+++ GIVEN INFORMATION
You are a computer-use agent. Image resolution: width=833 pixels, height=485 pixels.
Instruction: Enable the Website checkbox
++++++
+++ GIVEN INFORMATION
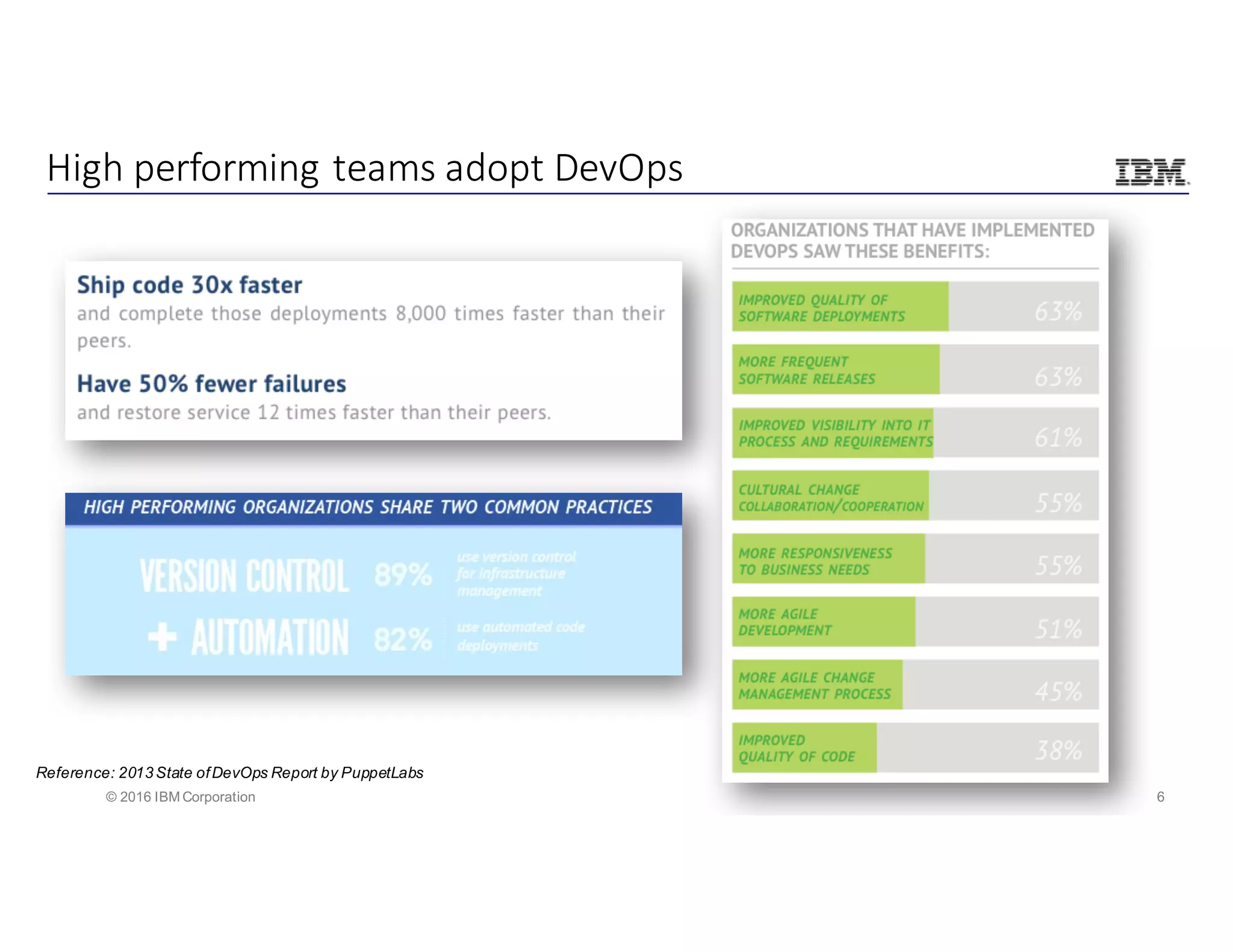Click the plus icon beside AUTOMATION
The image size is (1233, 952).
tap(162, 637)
++++++
* WHAT IS REQUIRED
Which lines of the listing above contain the string "width"? Pick out each one and copy it in full.

* EXERCISE OUTPUT
You are a computer-use agent. Image resolution: width=833 pixels, height=485 pixels.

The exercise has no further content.